◆ RECORDS FOR THE TASK ◆
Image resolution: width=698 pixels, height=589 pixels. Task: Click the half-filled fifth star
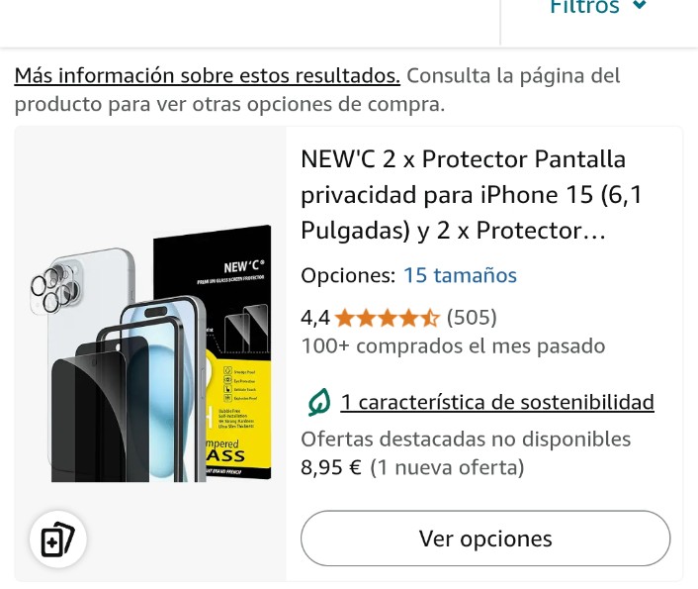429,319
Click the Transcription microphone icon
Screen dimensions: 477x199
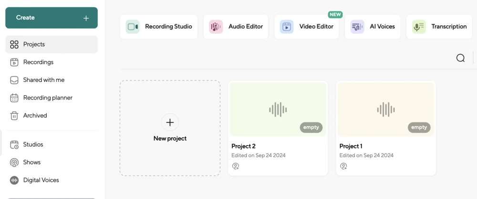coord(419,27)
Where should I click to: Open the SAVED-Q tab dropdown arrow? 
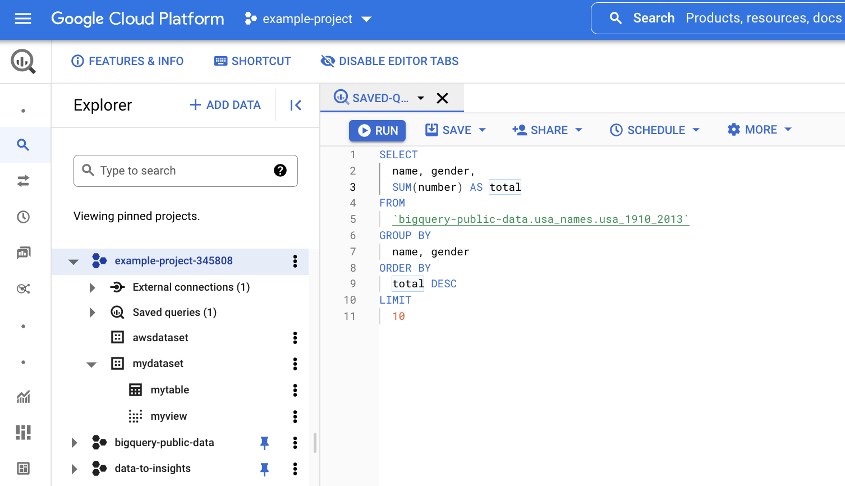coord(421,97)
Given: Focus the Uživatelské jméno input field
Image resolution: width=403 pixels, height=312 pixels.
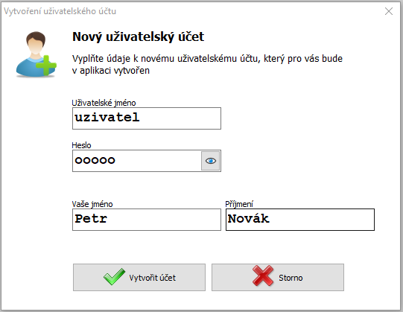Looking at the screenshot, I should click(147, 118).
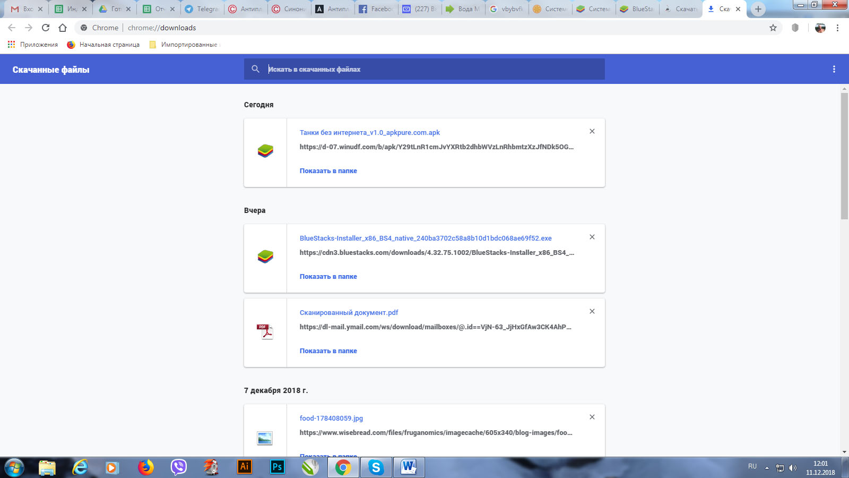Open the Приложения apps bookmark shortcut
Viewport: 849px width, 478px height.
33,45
==
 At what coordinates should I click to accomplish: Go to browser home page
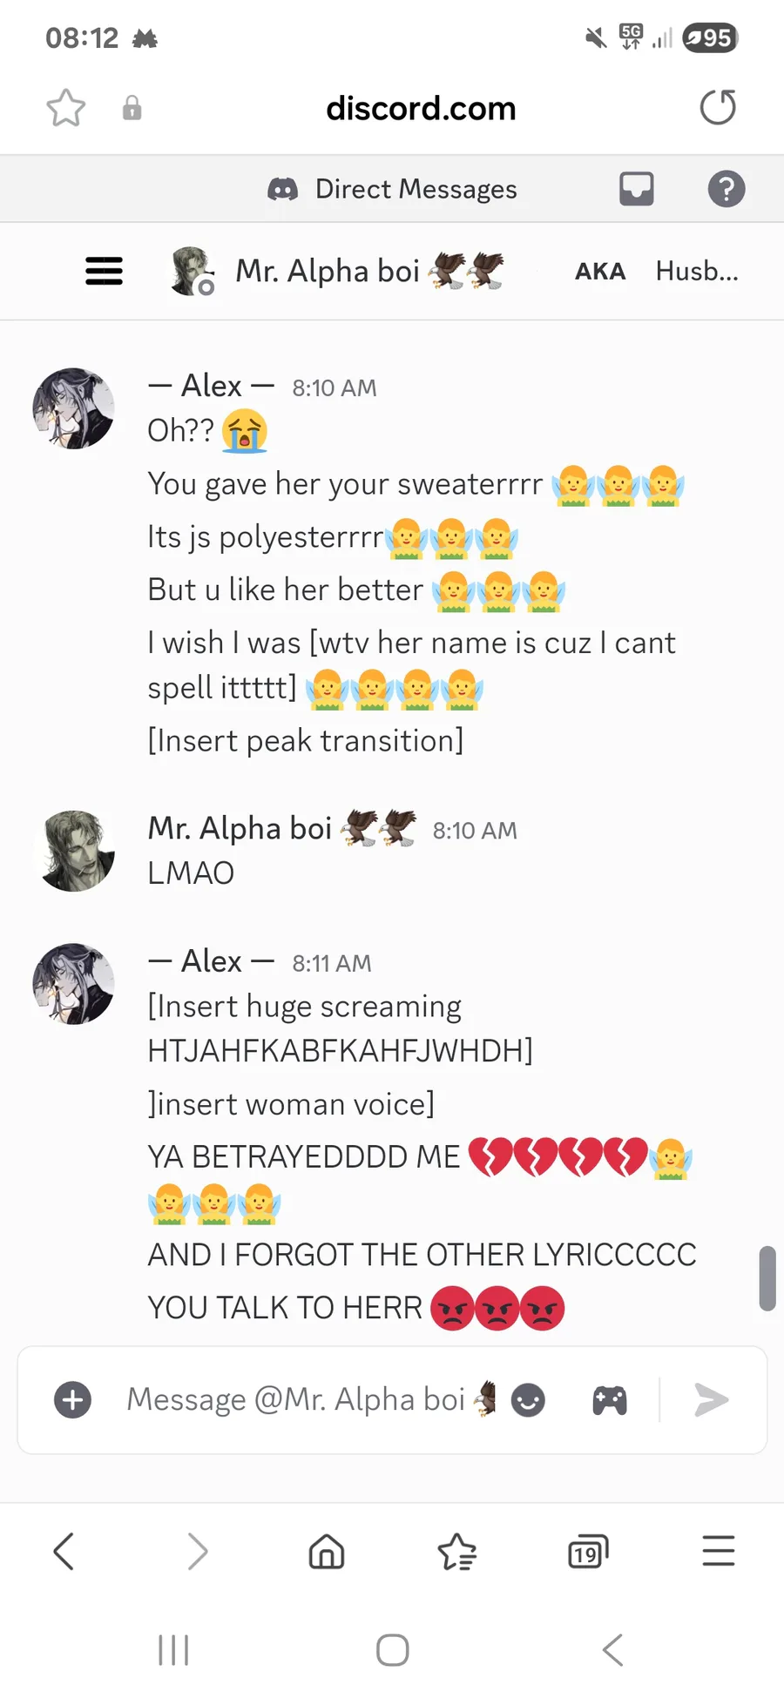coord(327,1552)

◆ GIVEN EXERCISE ◆
Rewrite the listing from the line with "At what coordinates" to the line with "coord(327,1552)", including both, adding 71 to every coordinate in the answers and leaving the pictures out.

◆ CORRECT RESULT ◆
 At what coordinates should I click to accomplish: Go to browser home page
coord(398,1623)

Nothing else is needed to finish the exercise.